PROBLEM STATEMENT
Every record below, from the first line to the last, is to be set down again exactly.
____
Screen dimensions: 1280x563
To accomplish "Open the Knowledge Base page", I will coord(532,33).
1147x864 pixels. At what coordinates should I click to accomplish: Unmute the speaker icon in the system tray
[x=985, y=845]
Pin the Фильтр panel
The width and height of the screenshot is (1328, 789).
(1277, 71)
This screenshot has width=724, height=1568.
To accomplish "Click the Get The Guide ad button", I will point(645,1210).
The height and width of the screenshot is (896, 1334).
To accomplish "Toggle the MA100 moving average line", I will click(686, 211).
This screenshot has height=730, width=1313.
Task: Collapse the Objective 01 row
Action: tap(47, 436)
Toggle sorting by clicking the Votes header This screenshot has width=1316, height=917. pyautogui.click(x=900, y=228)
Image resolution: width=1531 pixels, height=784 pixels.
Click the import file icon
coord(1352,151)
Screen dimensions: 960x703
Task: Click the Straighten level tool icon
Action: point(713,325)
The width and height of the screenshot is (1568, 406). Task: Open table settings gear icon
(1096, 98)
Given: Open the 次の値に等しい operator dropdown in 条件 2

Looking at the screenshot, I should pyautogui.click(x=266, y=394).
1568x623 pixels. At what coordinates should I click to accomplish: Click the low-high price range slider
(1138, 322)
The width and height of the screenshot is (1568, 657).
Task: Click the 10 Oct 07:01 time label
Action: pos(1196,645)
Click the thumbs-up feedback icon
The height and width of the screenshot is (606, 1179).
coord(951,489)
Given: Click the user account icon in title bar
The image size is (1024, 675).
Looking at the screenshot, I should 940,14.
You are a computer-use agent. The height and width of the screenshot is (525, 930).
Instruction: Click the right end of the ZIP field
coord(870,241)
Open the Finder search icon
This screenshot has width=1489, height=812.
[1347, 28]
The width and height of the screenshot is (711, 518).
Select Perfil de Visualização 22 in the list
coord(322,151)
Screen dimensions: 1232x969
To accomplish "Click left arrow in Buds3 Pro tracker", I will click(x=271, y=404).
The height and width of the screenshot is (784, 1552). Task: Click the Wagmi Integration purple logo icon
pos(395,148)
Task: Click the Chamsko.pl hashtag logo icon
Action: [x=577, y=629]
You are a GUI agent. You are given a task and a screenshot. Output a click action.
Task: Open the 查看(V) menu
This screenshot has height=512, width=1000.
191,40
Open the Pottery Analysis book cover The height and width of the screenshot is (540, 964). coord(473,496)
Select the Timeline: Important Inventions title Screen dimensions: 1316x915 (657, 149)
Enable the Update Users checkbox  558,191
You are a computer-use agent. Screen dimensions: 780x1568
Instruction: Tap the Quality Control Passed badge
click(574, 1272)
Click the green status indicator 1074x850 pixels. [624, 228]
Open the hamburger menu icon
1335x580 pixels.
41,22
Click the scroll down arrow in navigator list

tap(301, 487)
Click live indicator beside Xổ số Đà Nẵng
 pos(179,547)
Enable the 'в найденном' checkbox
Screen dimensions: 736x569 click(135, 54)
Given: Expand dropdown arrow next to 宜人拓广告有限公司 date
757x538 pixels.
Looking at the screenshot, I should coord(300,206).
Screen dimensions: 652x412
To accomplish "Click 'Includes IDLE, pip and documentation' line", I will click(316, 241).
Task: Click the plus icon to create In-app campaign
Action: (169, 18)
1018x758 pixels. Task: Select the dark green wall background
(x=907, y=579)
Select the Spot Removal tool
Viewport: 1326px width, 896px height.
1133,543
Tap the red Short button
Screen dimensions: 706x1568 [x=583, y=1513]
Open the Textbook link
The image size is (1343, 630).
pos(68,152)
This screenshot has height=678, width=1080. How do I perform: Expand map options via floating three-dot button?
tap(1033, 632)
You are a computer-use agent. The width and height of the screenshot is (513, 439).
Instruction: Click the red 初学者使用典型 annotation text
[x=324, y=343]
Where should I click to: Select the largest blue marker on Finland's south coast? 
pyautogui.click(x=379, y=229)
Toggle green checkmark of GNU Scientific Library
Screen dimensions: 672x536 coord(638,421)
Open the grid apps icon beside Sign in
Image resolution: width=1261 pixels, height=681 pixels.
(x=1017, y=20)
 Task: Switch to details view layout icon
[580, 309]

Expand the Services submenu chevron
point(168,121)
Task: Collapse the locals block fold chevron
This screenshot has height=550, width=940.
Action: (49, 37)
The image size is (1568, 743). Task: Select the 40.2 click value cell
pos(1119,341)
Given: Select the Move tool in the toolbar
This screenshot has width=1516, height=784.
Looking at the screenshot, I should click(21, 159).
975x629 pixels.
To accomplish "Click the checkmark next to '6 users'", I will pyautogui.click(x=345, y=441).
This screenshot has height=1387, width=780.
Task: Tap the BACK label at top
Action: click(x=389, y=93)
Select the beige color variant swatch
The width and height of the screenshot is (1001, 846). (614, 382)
____
YOUR SOLUTION
Screen dimensions: 1280x563
To accomplish "Open the Knowledge Base page", I will coord(532,33).
1147x864 pixels. At what coordinates should I click to accomplish: Unmute the speaker icon in the system tray
[x=985, y=845]
Pin the Фильтр panel
The width and height of the screenshot is (1328, 789).
(1277, 71)
This screenshot has width=724, height=1568.
To accomplish "Click the Get The Guide ad button", I will point(645,1210).
The height and width of the screenshot is (896, 1334).
To accomplish "Toggle the MA100 moving average line", I will click(686, 211).
This screenshot has height=730, width=1313.
Task: Collapse the Objective 01 row
Action: tap(47, 436)
Toggle sorting by clicking the Votes header This screenshot has width=1316, height=917. pyautogui.click(x=900, y=228)
Image resolution: width=1531 pixels, height=784 pixels.
Click the import file icon
coord(1352,151)
Screen dimensions: 960x703
Task: Click the Straighten level tool icon
Action: point(713,325)
The width and height of the screenshot is (1568, 406). Task: Open table settings gear icon
(1096, 98)
Given: Open the 次の値に等しい operator dropdown in 条件 2

Looking at the screenshot, I should pyautogui.click(x=266, y=394).
1568x623 pixels. At what coordinates should I click to accomplish: Click the low-high price range slider
(1138, 322)
The width and height of the screenshot is (1568, 657).
Task: Click the 10 Oct 07:01 time label
Action: pos(1196,645)
Click the thumbs-up feedback icon
The height and width of the screenshot is (606, 1179).
coord(951,489)
Given: Click the user account icon in title bar
The image size is (1024, 675).
Looking at the screenshot, I should 940,14.
You are a computer-use agent. The height and width of the screenshot is (525, 930).
Instruction: Click the right end of the ZIP field
coord(870,241)
Open the Finder search icon
This screenshot has width=1489, height=812.
[1347, 28]
The width and height of the screenshot is (711, 518).
Select Perfil de Visualização 22 in the list
coord(322,151)
Screen dimensions: 1232x969
To accomplish "Click left arrow in Buds3 Pro tracker", I will click(x=271, y=404).
The height and width of the screenshot is (784, 1552). Task: Click the Wagmi Integration purple logo icon
pos(395,148)
Task: Click the Chamsko.pl hashtag logo icon
Action: [x=577, y=629]
You are a GUI agent. You are given a task and a screenshot. Output a click action.
Task: Open the 查看(V) menu
This screenshot has height=512, width=1000.
191,40
Open the Pottery Analysis book cover The height and width of the screenshot is (540, 964). coord(473,496)
Select the Timeline: Important Inventions title Screen dimensions: 1316x915 (657, 149)
Enable the Update Users checkbox  558,191
You are a computer-use agent. Screen dimensions: 780x1568
Instruction: Tap the Quality Control Passed badge
click(574, 1272)
Click the green status indicator 1074x850 pixels. [624, 228]
Open the hamburger menu icon
1335x580 pixels.
41,22
Click the scroll down arrow in navigator list

tap(301, 487)
Click live indicator beside Xổ số Đà Nẵng
 pos(179,547)
Enable the 'в найденном' checkbox
Screen dimensions: 736x569 click(135, 54)
Given: Expand dropdown arrow next to 宜人拓广告有限公司 date
757x538 pixels.
Looking at the screenshot, I should coord(300,206).
Screen dimensions: 652x412
To accomplish "Click 'Includes IDLE, pip and documentation' line", I will click(316, 241).
Task: Click the plus icon to create In-app campaign
Action: (169, 18)
1018x758 pixels. Task: Select the dark green wall background
(x=907, y=579)
Select the Spot Removal tool
Viewport: 1326px width, 896px height.
1133,543
Tap the red Short button
Screen dimensions: 706x1568 [x=583, y=1513]
Open the Textbook link
The image size is (1343, 630).
pos(68,152)
This screenshot has height=678, width=1080. How do I perform: Expand map options via floating three-dot button?
tap(1033, 632)
You are a computer-use agent. The width and height of the screenshot is (513, 439).
Instruction: Click the red 初学者使用典型 annotation text
[x=324, y=343]
Where should I click to: Select the largest blue marker on Finland's south coast? 
pyautogui.click(x=379, y=229)
Toggle green checkmark of GNU Scientific Library
Screen dimensions: 672x536 coord(638,421)
Open the grid apps icon beside Sign in
Image resolution: width=1261 pixels, height=681 pixels.
(x=1017, y=20)
 Task: Switch to details view layout icon
[580, 309]

Expand the Services submenu chevron
point(168,121)
Task: Collapse the locals block fold chevron
This screenshot has height=550, width=940.
Action: (49, 37)
The image size is (1568, 743). Task: Select the 40.2 click value cell
pos(1119,341)
Given: Select the Move tool in the toolbar
This screenshot has width=1516, height=784.
Looking at the screenshot, I should click(21, 159).
975x629 pixels.
To accomplish "Click the checkmark next to '6 users'", I will pyautogui.click(x=345, y=441).
This screenshot has height=1387, width=780.
Task: Tap the BACK label at top
Action: click(x=389, y=93)
Select the beige color variant swatch
The width and height of the screenshot is (1001, 846). (614, 382)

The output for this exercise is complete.